'''

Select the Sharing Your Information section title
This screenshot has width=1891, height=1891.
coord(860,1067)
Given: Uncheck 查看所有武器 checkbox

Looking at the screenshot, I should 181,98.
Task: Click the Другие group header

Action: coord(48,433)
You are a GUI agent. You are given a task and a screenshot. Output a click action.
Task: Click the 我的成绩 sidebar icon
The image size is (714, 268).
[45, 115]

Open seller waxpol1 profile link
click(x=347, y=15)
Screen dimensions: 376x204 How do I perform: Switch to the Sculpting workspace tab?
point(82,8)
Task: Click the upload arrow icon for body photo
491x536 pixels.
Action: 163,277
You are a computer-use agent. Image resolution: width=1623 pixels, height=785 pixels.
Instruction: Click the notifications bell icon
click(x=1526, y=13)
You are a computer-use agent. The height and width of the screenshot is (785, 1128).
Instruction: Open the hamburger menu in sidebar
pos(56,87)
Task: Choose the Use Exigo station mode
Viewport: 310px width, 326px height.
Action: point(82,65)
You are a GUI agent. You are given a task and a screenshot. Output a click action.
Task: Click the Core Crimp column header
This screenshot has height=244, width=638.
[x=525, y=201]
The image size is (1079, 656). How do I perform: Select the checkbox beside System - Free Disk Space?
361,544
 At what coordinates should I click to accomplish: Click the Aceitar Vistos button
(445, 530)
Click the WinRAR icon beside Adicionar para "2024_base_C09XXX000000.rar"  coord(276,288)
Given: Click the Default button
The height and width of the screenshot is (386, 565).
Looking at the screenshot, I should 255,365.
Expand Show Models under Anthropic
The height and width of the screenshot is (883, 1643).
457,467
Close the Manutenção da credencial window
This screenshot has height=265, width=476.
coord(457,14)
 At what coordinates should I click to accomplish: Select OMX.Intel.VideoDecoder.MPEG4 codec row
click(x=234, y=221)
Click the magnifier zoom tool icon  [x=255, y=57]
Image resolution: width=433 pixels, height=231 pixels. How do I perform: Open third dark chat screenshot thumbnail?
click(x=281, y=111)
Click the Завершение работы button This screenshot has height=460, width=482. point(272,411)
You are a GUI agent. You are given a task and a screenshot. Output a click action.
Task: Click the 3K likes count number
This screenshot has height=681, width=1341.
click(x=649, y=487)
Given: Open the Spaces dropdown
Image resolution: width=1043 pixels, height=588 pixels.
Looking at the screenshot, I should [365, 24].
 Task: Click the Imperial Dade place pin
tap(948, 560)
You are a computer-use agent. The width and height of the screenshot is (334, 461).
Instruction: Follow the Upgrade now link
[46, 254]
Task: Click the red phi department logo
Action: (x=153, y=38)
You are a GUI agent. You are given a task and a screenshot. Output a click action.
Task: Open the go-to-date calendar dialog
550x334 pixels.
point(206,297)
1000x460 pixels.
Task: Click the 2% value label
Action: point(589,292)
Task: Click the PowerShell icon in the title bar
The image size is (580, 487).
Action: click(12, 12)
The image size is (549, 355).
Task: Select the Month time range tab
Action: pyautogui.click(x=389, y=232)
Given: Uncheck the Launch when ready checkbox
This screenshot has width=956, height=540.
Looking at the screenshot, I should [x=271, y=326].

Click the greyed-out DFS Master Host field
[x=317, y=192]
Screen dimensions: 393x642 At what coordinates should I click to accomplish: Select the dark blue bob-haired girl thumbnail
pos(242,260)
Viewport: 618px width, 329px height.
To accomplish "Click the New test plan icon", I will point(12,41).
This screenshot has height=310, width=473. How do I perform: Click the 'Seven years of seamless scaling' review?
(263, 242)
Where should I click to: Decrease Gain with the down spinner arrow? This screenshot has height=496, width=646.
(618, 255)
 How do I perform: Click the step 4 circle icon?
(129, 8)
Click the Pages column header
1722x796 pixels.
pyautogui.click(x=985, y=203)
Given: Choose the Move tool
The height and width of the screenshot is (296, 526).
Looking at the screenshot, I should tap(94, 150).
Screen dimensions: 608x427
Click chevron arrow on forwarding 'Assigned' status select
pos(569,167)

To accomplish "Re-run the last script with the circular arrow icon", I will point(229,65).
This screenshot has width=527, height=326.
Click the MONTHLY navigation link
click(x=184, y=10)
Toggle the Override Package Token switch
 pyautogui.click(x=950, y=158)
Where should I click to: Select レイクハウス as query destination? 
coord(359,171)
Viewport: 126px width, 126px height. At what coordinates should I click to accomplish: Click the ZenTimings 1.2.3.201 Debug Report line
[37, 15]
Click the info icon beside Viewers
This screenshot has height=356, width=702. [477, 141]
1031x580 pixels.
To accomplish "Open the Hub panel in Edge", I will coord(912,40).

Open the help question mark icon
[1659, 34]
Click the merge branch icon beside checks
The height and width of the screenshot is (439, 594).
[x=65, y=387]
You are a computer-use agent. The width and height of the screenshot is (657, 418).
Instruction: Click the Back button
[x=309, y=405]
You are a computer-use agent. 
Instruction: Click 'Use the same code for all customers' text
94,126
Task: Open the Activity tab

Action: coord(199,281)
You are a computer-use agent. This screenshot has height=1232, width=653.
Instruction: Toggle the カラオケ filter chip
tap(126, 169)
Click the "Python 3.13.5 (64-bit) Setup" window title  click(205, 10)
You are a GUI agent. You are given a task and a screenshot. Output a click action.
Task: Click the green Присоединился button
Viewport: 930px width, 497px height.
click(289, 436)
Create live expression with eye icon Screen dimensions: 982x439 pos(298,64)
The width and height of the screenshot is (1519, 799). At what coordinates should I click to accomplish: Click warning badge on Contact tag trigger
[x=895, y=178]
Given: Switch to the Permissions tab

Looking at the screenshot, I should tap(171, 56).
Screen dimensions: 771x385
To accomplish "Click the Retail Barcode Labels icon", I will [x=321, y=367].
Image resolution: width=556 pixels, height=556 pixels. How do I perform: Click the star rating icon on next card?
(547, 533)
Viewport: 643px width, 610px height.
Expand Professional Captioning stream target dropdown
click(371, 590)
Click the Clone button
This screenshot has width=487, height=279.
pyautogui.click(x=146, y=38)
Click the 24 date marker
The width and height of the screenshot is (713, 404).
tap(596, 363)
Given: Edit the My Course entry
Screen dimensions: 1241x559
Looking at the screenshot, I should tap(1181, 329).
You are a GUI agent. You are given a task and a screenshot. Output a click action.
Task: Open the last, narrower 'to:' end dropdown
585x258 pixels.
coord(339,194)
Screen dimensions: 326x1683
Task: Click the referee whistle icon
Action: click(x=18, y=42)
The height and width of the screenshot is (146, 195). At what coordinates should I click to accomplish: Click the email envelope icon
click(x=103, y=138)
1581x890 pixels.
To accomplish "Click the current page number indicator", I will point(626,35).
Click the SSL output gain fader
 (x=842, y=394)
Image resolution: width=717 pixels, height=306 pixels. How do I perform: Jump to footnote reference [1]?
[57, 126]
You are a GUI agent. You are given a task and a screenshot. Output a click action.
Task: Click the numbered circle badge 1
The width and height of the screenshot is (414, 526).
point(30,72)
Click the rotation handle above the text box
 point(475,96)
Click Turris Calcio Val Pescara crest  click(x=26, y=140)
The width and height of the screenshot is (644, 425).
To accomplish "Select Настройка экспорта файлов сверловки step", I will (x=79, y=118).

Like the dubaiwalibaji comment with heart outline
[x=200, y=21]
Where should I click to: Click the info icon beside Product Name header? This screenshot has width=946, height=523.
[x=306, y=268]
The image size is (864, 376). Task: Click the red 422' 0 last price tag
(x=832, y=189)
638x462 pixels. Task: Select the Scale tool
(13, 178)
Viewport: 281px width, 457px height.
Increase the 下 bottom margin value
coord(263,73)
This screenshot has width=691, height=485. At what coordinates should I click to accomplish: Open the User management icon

'''

* _WHAT THE TASK REQUIRES_:
Search the entries above for the word "column" and copy each line where it appears.

* _FINISHED TASK_:
Task: Click the Core Crimp column header
Click the Pages column header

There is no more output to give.